Information:
◇ ◇ ◇

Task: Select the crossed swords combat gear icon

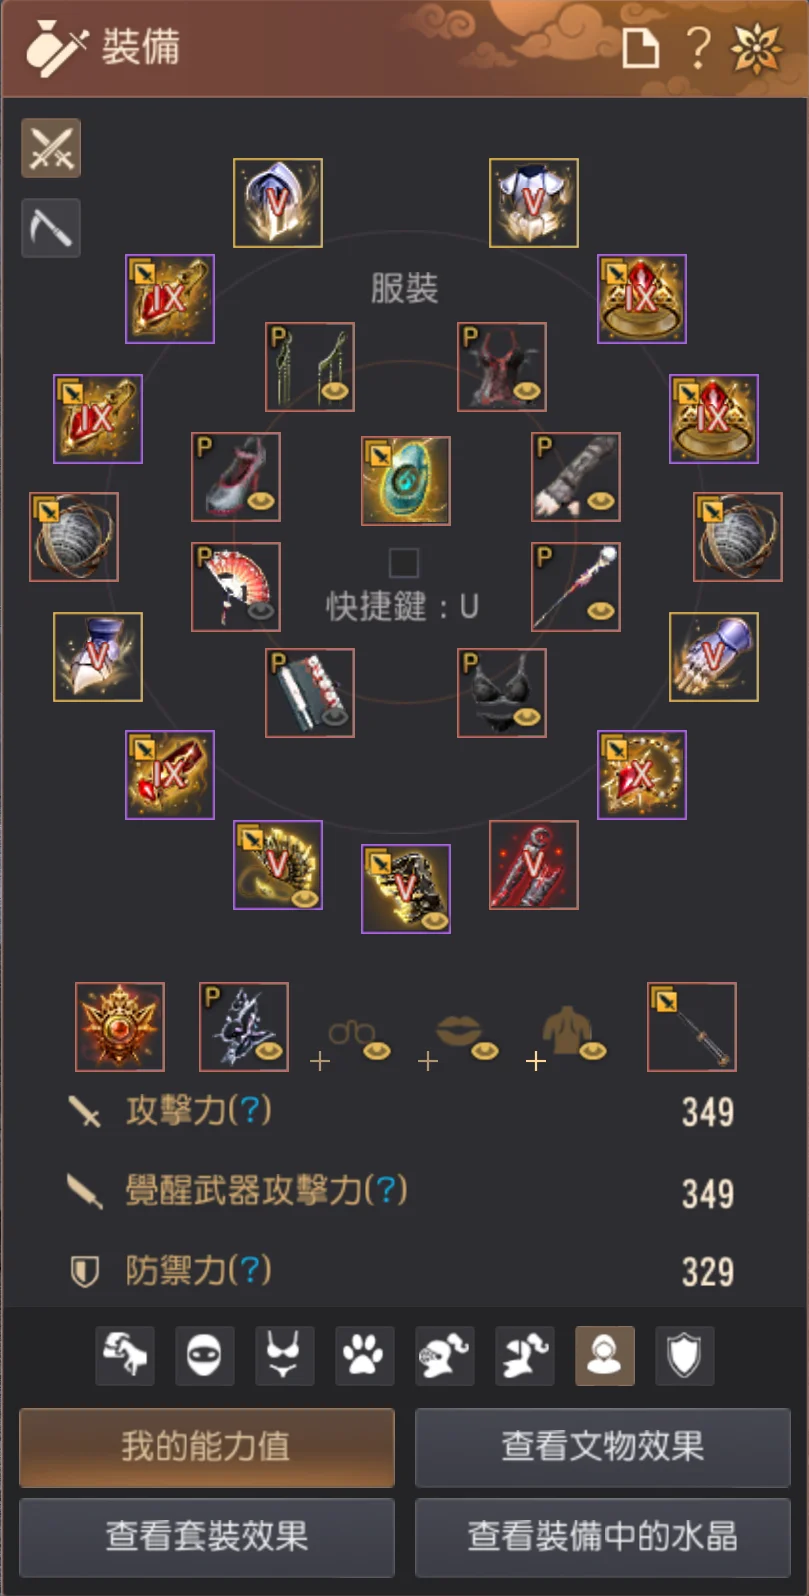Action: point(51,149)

◇ ◇ ◇

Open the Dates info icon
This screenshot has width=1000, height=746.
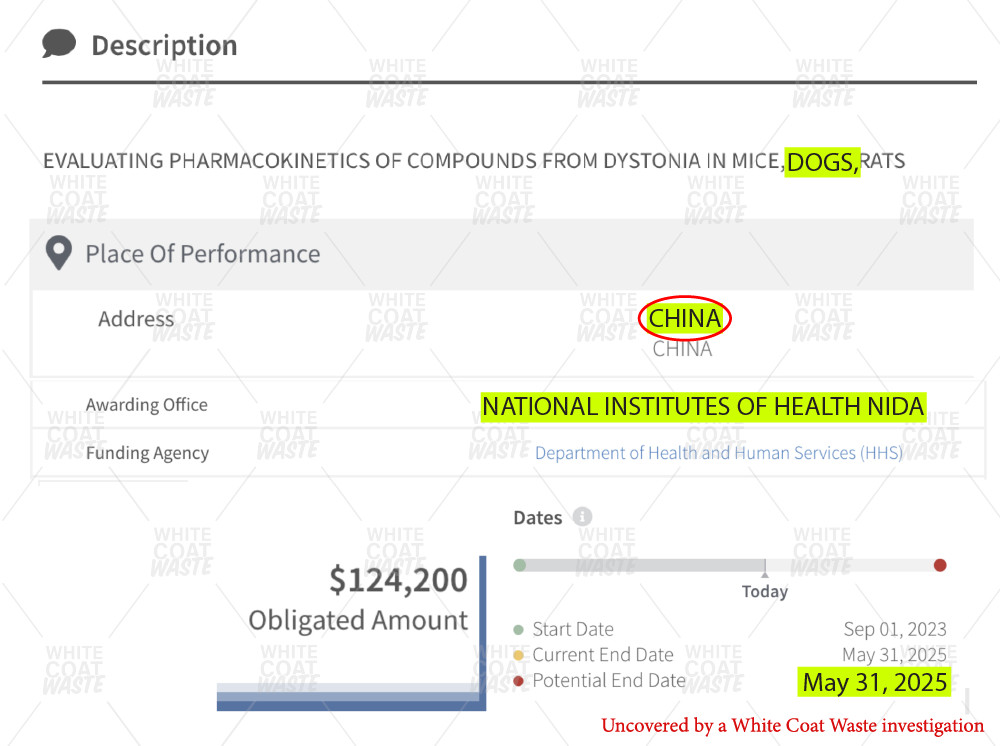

◇ ◇ ◇

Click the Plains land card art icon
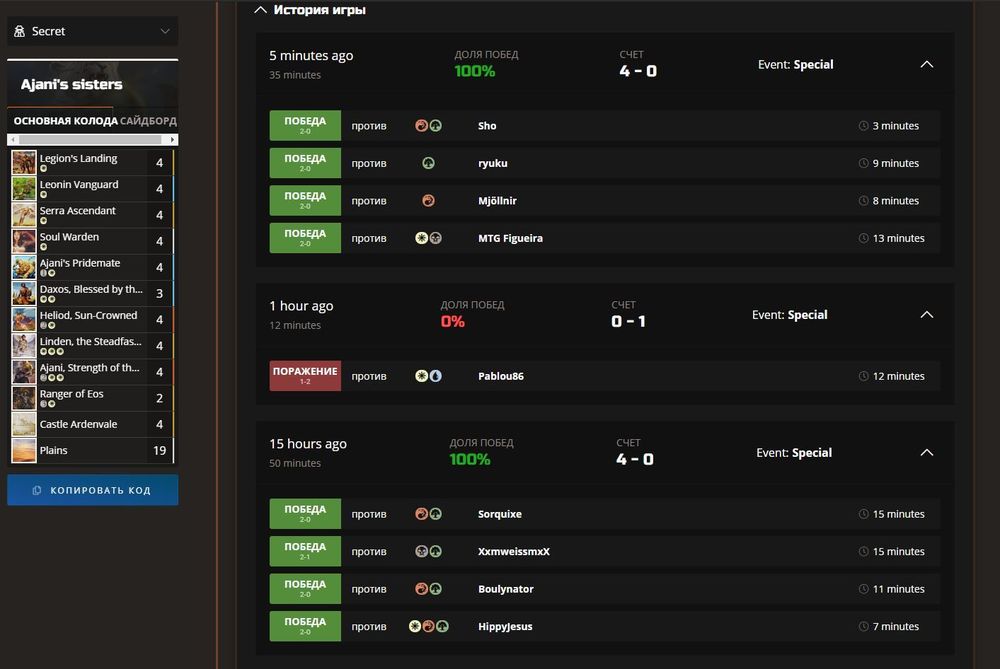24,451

◇ ◇ ◇

What is required: All lines above from the one holding "Open the Dates info icon" to the one holding "This screenshot has width=1000, height=746.", inclusive, are to be copied exactly; no other line is wanted.

Reply to the exercise:
Open the Dates info icon
This screenshot has width=1000, height=746.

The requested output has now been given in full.